*WHAT YOU WILL DO:* Which lines in the data below contain the word "This"? Locate and copy each one, treating uppercase and lowercase as different.
___ TASK INPUTS
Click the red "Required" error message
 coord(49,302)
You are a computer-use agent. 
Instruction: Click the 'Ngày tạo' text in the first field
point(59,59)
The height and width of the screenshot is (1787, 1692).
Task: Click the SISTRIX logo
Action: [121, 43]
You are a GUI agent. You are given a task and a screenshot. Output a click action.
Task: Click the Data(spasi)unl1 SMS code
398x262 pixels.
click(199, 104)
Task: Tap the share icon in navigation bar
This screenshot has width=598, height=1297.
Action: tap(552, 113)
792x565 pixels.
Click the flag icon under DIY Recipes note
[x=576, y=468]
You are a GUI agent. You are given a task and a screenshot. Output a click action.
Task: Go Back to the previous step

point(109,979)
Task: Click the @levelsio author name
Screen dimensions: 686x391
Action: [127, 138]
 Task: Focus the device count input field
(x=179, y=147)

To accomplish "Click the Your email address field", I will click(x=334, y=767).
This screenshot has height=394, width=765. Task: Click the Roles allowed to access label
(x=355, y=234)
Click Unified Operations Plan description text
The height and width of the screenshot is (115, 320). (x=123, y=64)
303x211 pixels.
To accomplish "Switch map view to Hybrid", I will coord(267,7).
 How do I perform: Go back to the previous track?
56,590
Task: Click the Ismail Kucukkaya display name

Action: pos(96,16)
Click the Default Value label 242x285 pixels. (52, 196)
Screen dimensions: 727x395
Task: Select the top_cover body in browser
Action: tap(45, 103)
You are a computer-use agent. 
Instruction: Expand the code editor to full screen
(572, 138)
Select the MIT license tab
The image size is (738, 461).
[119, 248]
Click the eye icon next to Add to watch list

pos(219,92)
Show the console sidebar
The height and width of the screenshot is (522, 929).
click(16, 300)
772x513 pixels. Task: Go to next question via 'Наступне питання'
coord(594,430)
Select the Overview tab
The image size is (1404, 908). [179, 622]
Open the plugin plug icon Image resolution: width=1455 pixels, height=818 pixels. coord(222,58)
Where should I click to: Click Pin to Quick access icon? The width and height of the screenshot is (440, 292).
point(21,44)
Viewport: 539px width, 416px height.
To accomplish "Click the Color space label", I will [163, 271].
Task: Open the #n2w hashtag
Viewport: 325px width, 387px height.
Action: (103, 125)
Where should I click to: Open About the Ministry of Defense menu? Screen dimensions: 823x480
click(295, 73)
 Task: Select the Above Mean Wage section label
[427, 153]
______
*ANSWER IN FULL:*
This screenshot has width=598, height=1297.
This screenshot has height=394, width=765. Task: Click the Roles allowed to access label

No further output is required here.